Before I was ordained, I didn’t think I would wear a clergy collar very much – probably just for services on Sunday and maybe a few “official” things in between. As it turns out, I have been wearing my collar nearly every day that is “work” day. The days I have not worn it, something has happened that has made me wish that I had.
It isn’t that I feel like I need to wear it in order to do “church work” or to feel like I have the right or authority to do that work, but I see it as a way of visibly bringing the church into places where people might not expect it. I enjoy exploding people’s expectations.
There is another side to wearing the collar, however. That is people’s reactions to it and to me wearing it. I will admit, I had my own set of expectations to how people would react. I expected that it would make me almost gender-less, that people would look right past me to the collar and see me as a representative of the church – for good or for bad. Which is why I’ve stopped jaywalking while walking around downtown while wearing it…
There have been a few really lovely interactions with people as a result of walking around downtown in my collar. One woman stopped dead in her tracks while walking towards me on the sidewalk: “Whoa! Are you a priest??!” I am a transitional deacon, but I said yes, deciding that now was not the time or place to try and explain the intricacies of Anglican holy orders.
Another man stopped me and very loudly introduced himself as “KEVIN WITH SCHIZOPHRENIA,” asking if I was an Anglican priest, telling me about the Catholic parish he attends, his favourite prayers to pray, and what time his service was this coming Sunday.
Them there was the couple sitting outside of one of the coffee shops I frequent who asked if I was the minister at one of the United Churches in town. Apparently she has taken to wearing a collar on a more regular basis. And obviously there can only be one female walking around town in a collar… (Hah!)
There are the less fantastic interactions that happen, however. I was catcalled last week while wearing my collar and riding my bicycle the six blocks in between the Cathedral and St John’s. Catcalled.

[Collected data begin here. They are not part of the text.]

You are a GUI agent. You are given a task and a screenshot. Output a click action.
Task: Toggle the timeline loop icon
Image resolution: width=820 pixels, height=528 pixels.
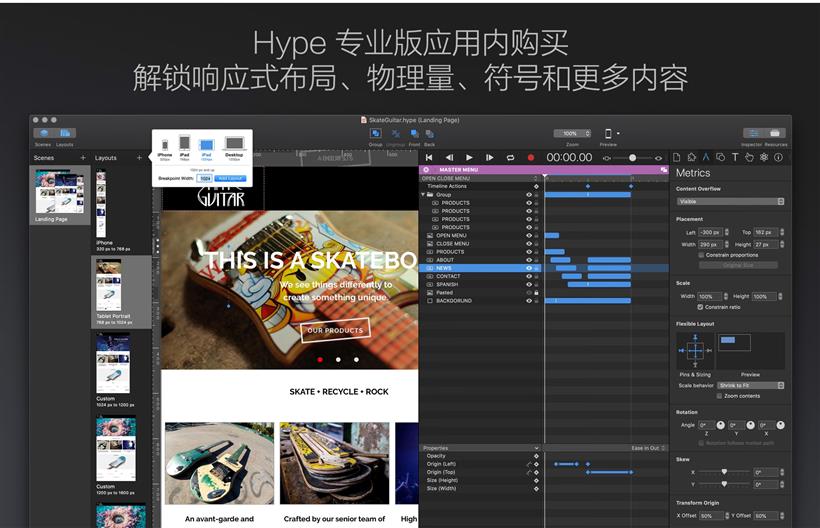click(510, 157)
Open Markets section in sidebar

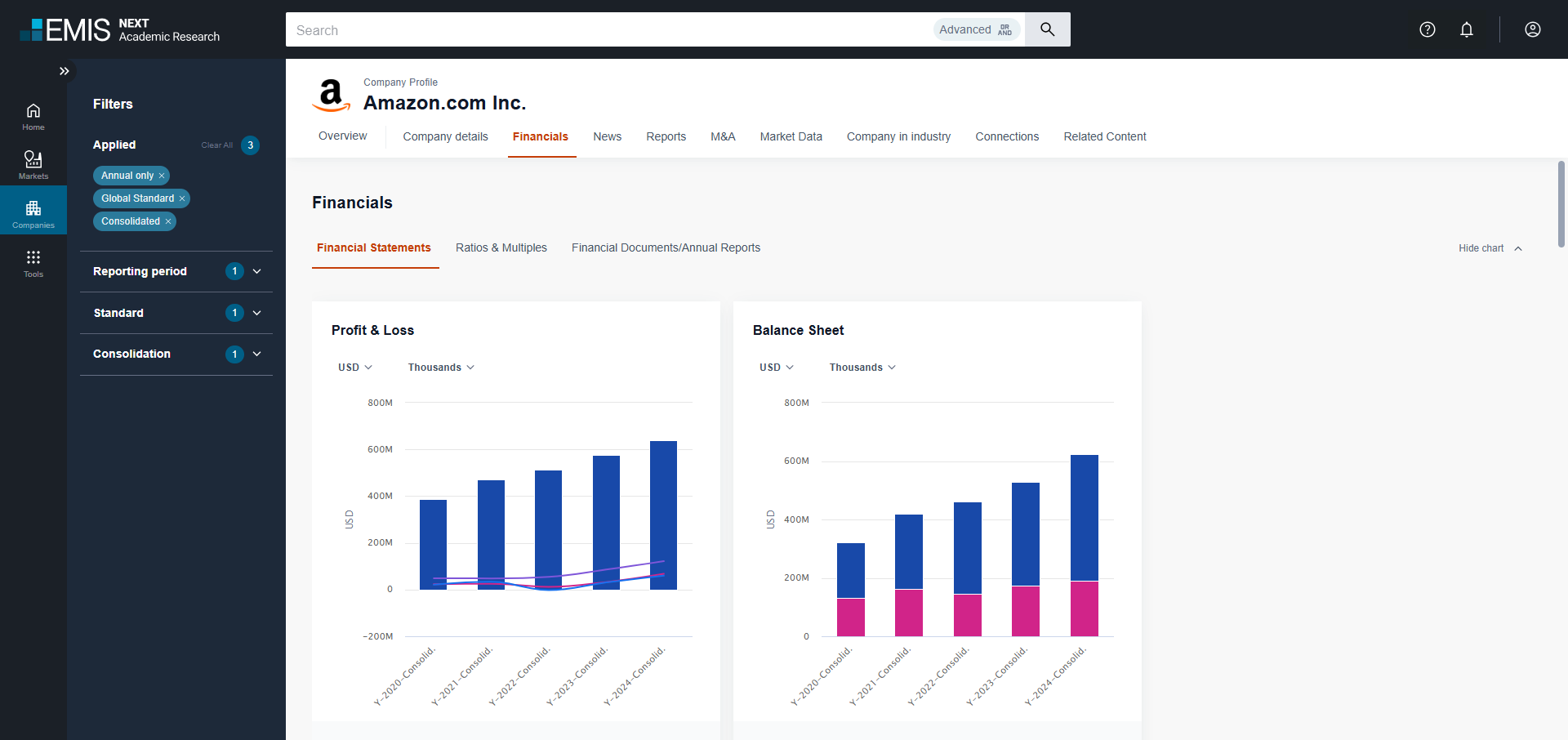point(33,164)
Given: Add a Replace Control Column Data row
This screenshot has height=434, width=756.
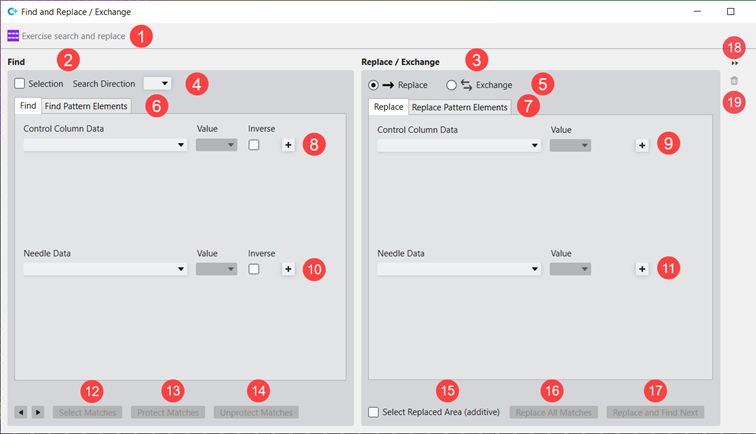Looking at the screenshot, I should (x=642, y=145).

This week, in the space of about a half hour walking around town, I felt visibly undressed by two men as I waited at a stoplight and another gave me a lascivious wink as I walked by.
So much for being gender-less in a clergy collar.
It isn’t a surprise to the Internet that women feel objectified for what they wear. We often spend far too much energy analyzing our clothing so that it gives the “right” impression. Never did I think that I would spend more time analyzing clothing when the top is a given, the clergy shirt and collar, than when I am just dressing to go out the door for an ordinary day.
Not that I regret putting this piece of plastic (for now plastic – I’d like to get some softer cloth collars!) around my neck each morning. It is the visible symbol of what I have committed to in my life. It is often a visible sign of the presence of the church, and therefore (gulp) God, in the world. My life might end up being on display to people but it also opens the door for conversation and for challenged expectations of what and who is the church. After all, that is kind of what I signed up for in my ordination vows: You are to make Christ and his redemptive love known by your word and example, to those among whom you live and work and worship. You are to interpret to the Church the needs, concerns, and hopes of the world … At all times, your life and teaching are to show Christ’s people that in serving the helpless they are serving Christ himself.
This is a wonderful post! It is so encouraging to read about how something so apparently simple as wearing a clerical collar can serve as a powerful symbol of your own role as a representative of the church in the world.
Thanks for your words and for reading and commenting, David.